▸ **Texte**
====

Tiens, je suis tombée au hasard de mes errances sur ce texte de l’auteure de théâtre Rébecca Désrape :

« Ça abîme aussi de croiser le regard de quelqu’un qu’on connaît

On ne sait plus toujours comment se saluer

Comment on fait pour que les conventions reviennent s’accrocher à nos rencontres

Pas possible de faire comme avant et la fatigue surtout

Tout ce qu’on a croisé de fantômes reste accroché à nous. »

Et nous n’avons pas tous le talent d’une dramaturge ou d’une préposée aux bénéficiaires pour arriver à dire tout en se taisant. Parler des yeux est un art réservé aux vieux, aux muets, aux comédiens et aux bébés.

Madame Fifi

Une amie qui travaille dans les écoles avec des enfants qui ont des problèmes langagiers et moteurs me confiait combien l’expression faciale est importante dans son travail. Pour ces enfants, le défi consiste à tenir un crayon ou à lancer un ballon. Mon amie orthopédagogue, c’est Fifi Brindacier et sœur Sourire avec une marguerite au coin de la bouche.

C’est une spécialiste des acronymes, TSA, TED, TDAH. Quand elle parle aux enfants, elle utilise tout son catalogue de mimiques et de grimaces. En ce moment, ses petits Pakistanais lui manquent.

- Pourquoi les Pakistanais ?

- Parce qu’ils sont tellement reconnaissants. Ils n’ont rien.

- Pourquoi eux et pas les Italiens ?

====

[Données tirées d'une collection]
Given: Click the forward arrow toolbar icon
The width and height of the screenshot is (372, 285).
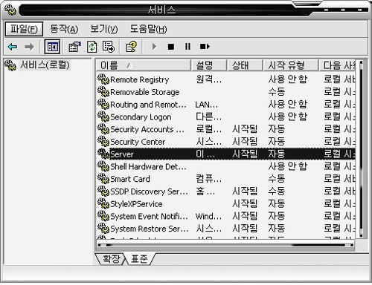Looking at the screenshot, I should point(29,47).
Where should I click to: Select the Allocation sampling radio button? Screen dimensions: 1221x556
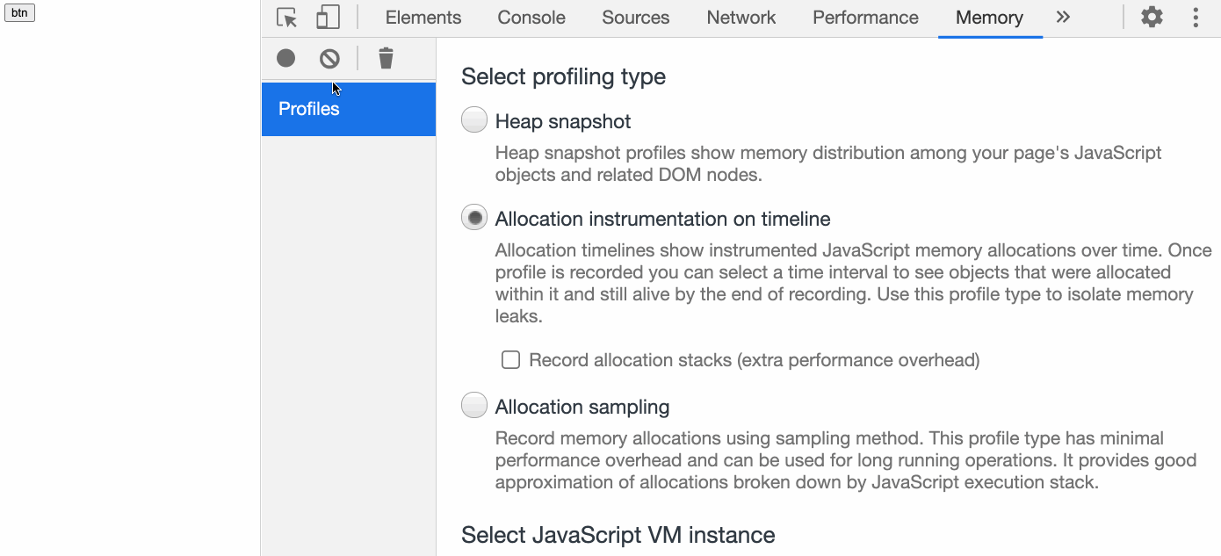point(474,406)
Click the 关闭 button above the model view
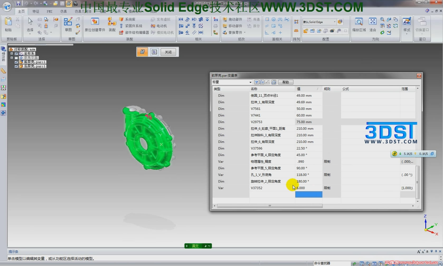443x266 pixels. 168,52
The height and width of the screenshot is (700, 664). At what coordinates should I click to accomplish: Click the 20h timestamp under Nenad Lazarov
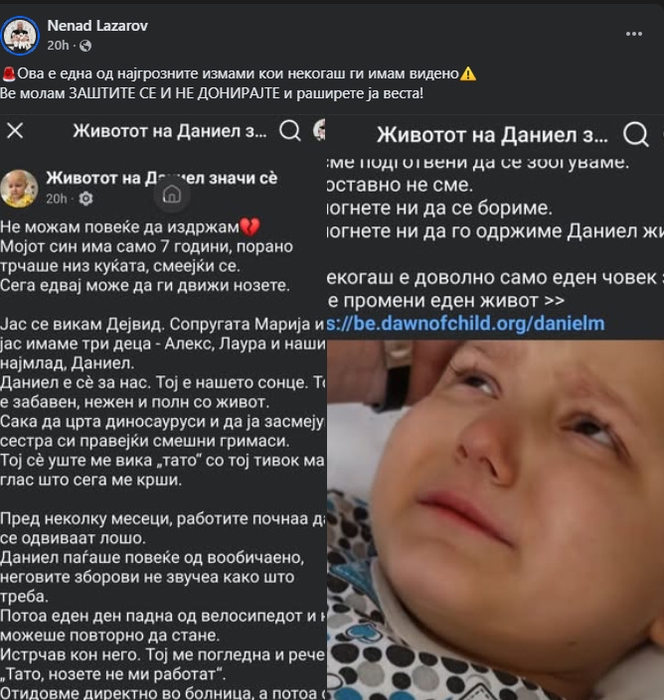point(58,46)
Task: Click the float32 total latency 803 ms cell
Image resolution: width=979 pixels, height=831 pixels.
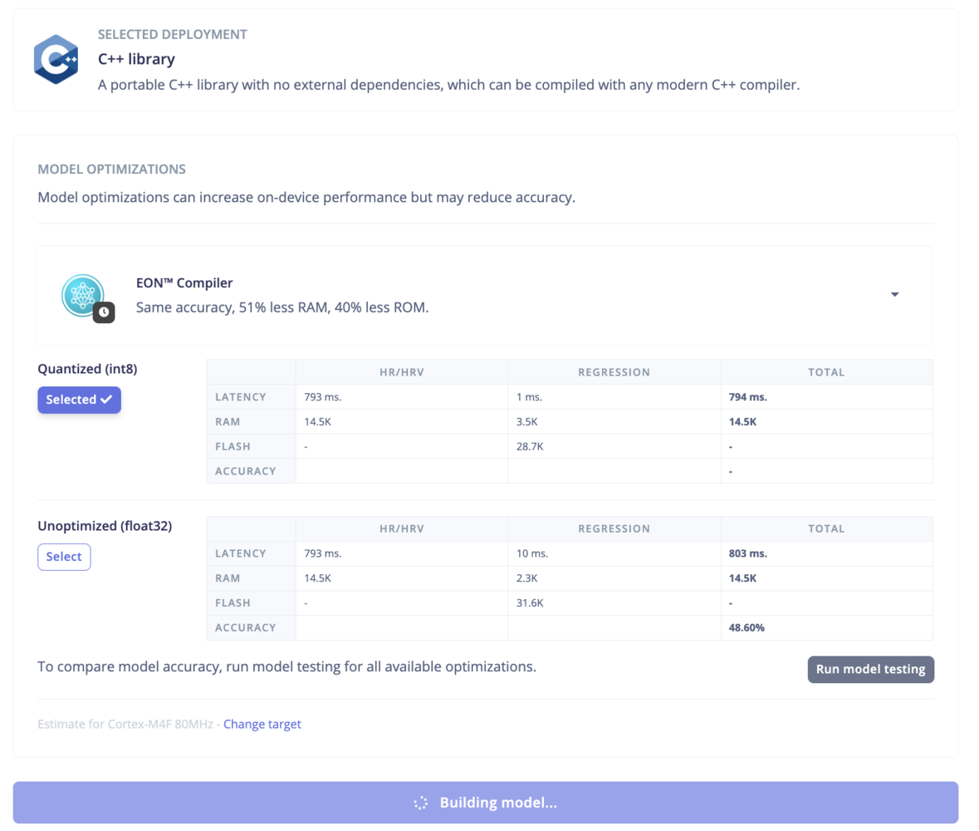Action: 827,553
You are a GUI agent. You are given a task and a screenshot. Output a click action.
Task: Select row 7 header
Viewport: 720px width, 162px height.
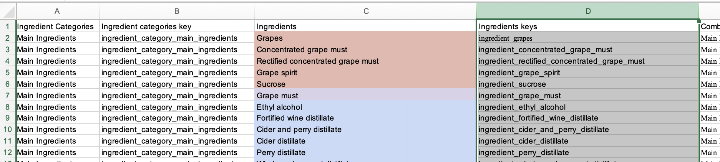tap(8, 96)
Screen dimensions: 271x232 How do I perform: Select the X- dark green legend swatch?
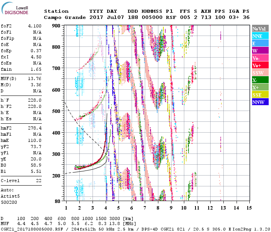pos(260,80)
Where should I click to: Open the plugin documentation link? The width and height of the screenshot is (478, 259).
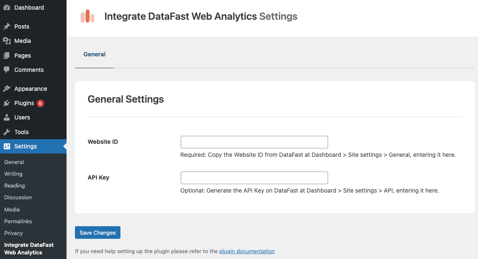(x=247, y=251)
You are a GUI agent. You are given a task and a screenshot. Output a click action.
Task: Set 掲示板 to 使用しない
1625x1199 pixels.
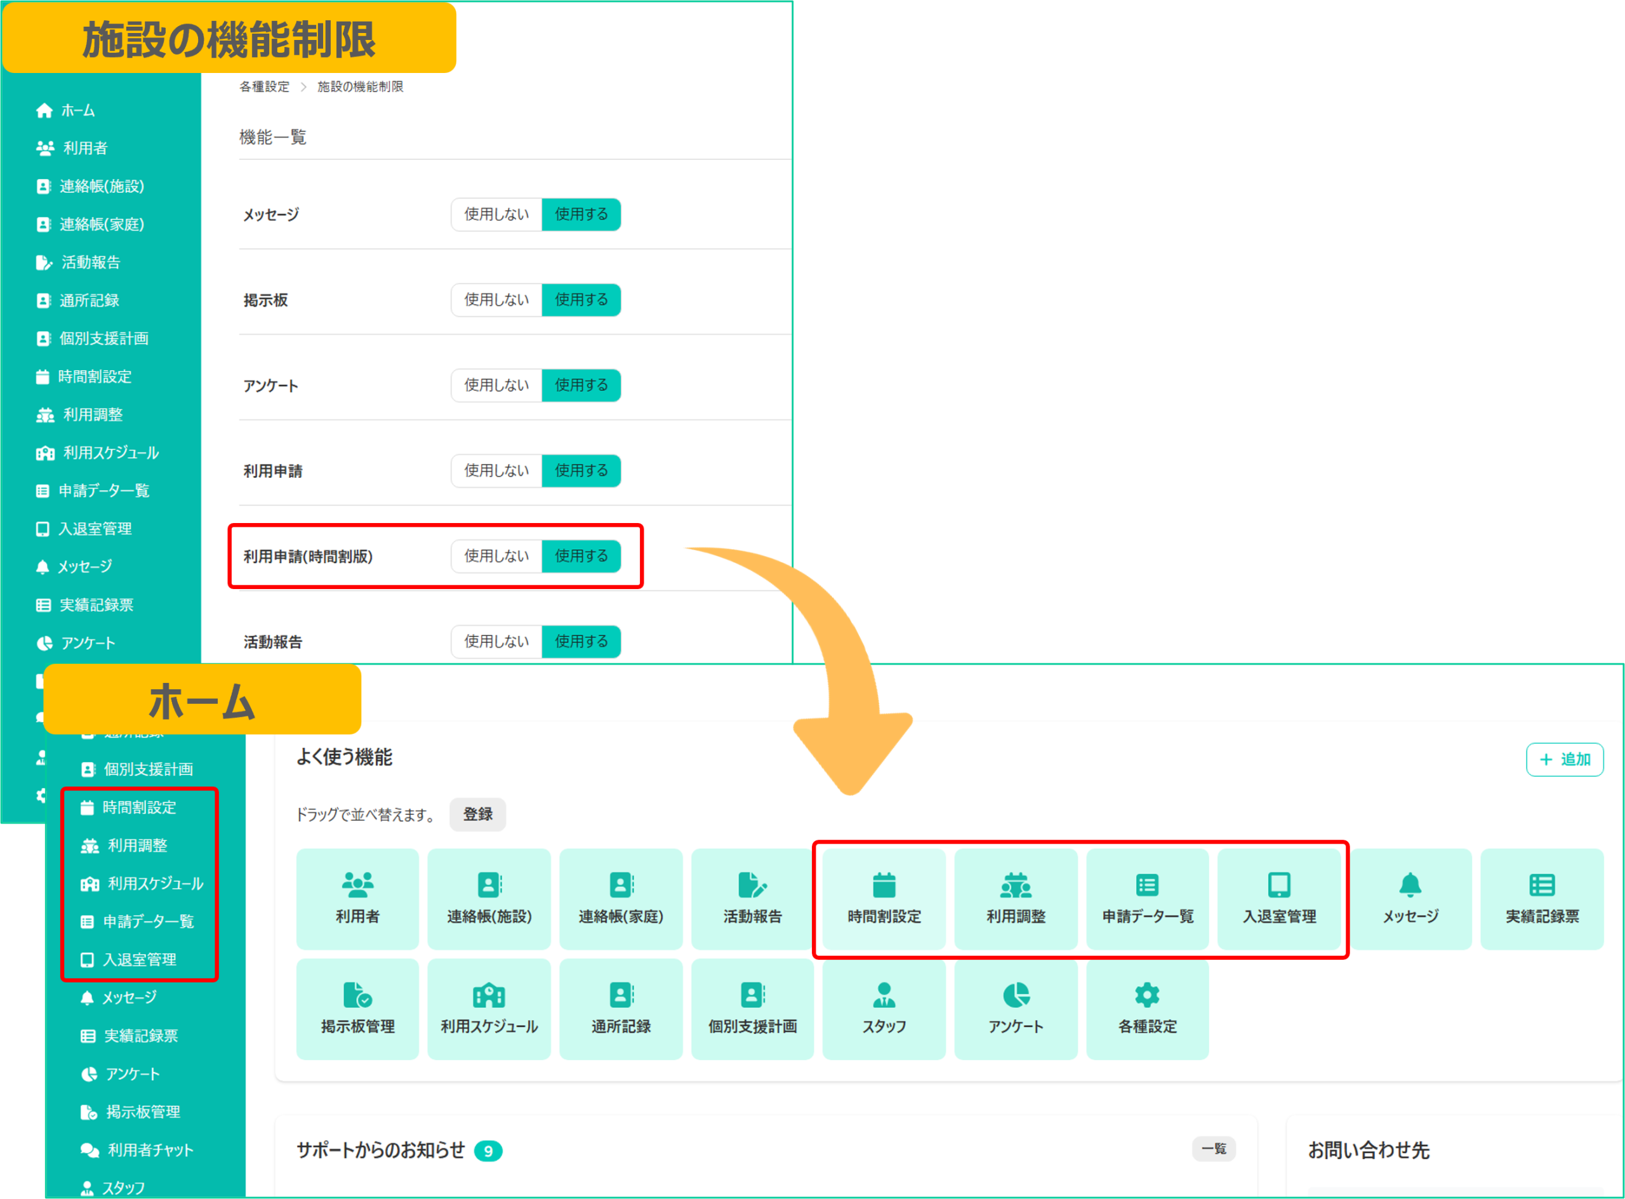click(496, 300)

====

▸ **Consignes**
(a) Relevez dans le texte le passage qui va de « On ne sait plus » à « de la bouche. », ces deux bouts compris.
(b) D'après le texte, à qui l'art de parler des yeux est-il réservé ?

▸ **Réponses**
(a)
On ne sait plus toujours comment se saluer

Comment on fait pour que les conventions reviennent s’accrocher à nos rencontres

Pas possible de faire comme avant et la fatigue surtout

Tout ce qu’on a croisé de fantômes reste accroché à nous. »

Et nous n’avons pas tous le talent d’une dramaturge ou d’une préposée aux bénéficiaires pour arriver à dire tout en se taisant. Parler des yeux est un art réservé aux vieux, aux muets, aux comédiens et aux bébés.

Madame Fifi

Une amie qui travaille dans les écoles avec des enfants qui ont des problèmes langagiers et moteurs me confiait combien l’expression faciale est importante dans son travail. Pour ces enfants, le défi consiste à tenir un crayon ou à lancer un ballon. Mon amie orthopédagogue, c’est Fifi Brindacier et sœur Sourire avec une marguerite au coin de la bouche.

(b) Aux vieux, aux muets, aux comédiens et aux bébés.